Required actions:
A. Summarize the church description in two sentences.
B. Write the next part of the church description, picking up after its final sentence.

The church is built of local sandstone. There is a nave with a north aisle; a chancel, narrower than the nave; a tower and a south porch. The earliest remaining parts, from the 12th century, are the chancel arch, which is semicircular and has two orders, the inner with chevron ornamentation; and the south doorway, which has a rounded arch of three orders. The nave, longer than the north aisle, was probably lengthened before the tower was built. The tower dates from the 14th century, and its height was augmented in the 15th century; it has three stages and an embattled parapet.

The chancel was rebuilt in 1847. The north aisle and nave were rebuilt in 1861 to 1862 by F. R. Kempson. The north arcade, of four bays, has rounded neo-Norman arches supported on pairs of columns with early-Gothic capitals.

Dataset records:
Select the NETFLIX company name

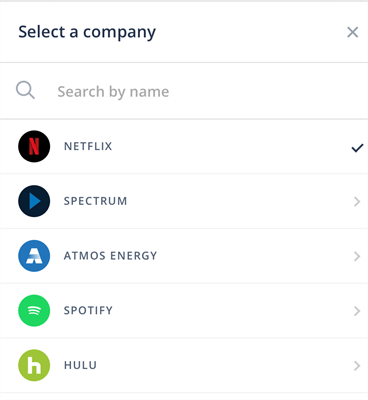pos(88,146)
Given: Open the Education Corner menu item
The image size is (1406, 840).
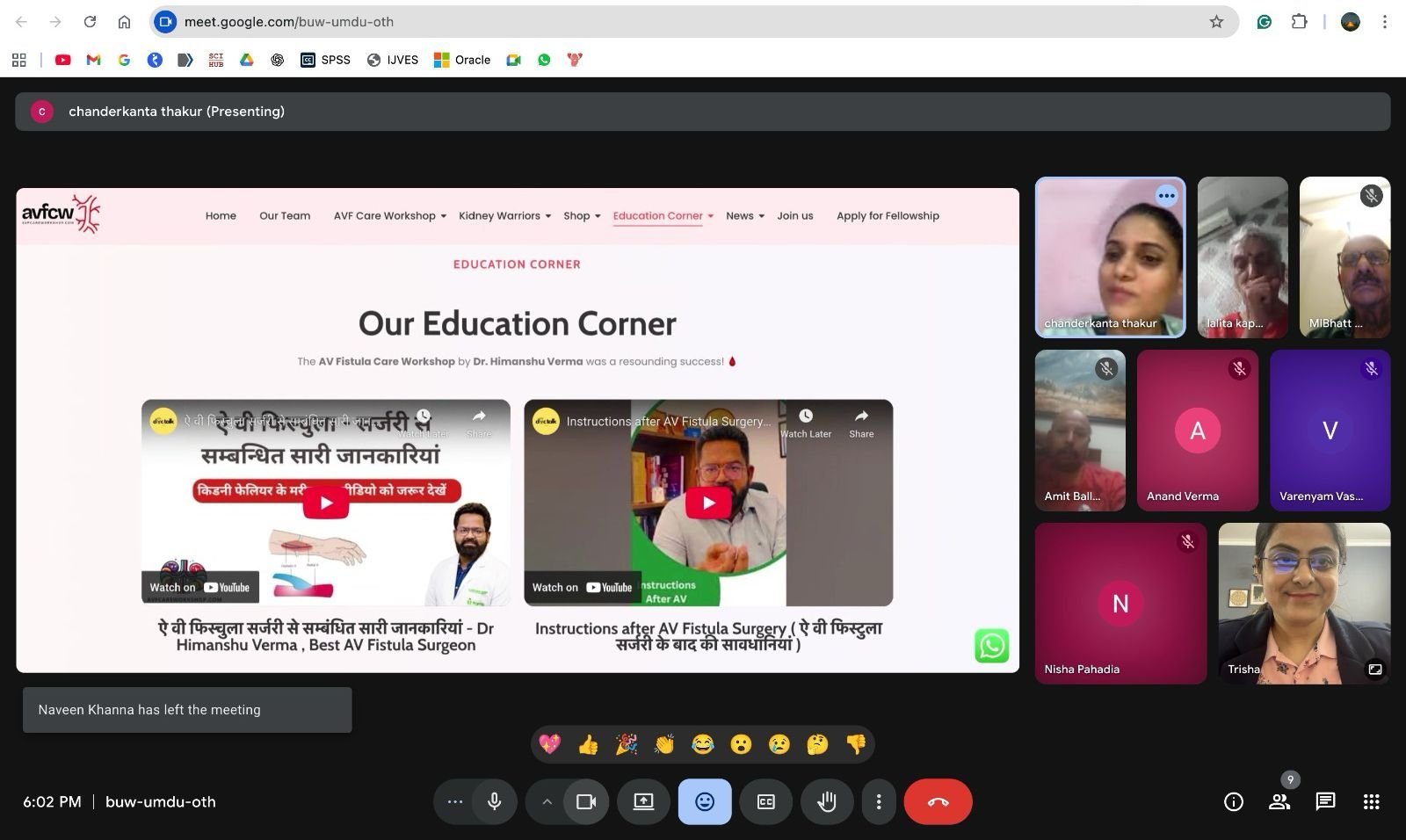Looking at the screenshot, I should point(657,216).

Task answers:
A. The sandstone church has a nave with a north aisle, a chancel narrower than the nave, a tower, and a south porch, and its earliest remaining parts, the chancel arch and the south doorway, date from the 12th century. The three-stage tower dates from the 14th century and was made taller in the 15th, while the chancel was rebuilt in 1847 and the north aisle and nave were rebuilt in 1861 to 1862 by F. R. Kempson.

B.
===Interior features===
In the south wall of the nave there is a recess with a segmental arch and ball flower ornaments; it contains an effigy of a knight in a suit of mail, with crossed legs, holding a sword and shield, his feet resting on a lion. It dates from the 14th century. The font, of the 12th century, has a bowl 40 inch in diameter, on a 19th-century stem and base. The rood screen, incorporating 16th-century work, has a central doorway and two side bays, with delicate tracery. The north chapel has a 16th-century screen and an 18th-century communion rail, brought from the former Munderfield chapel in 1980.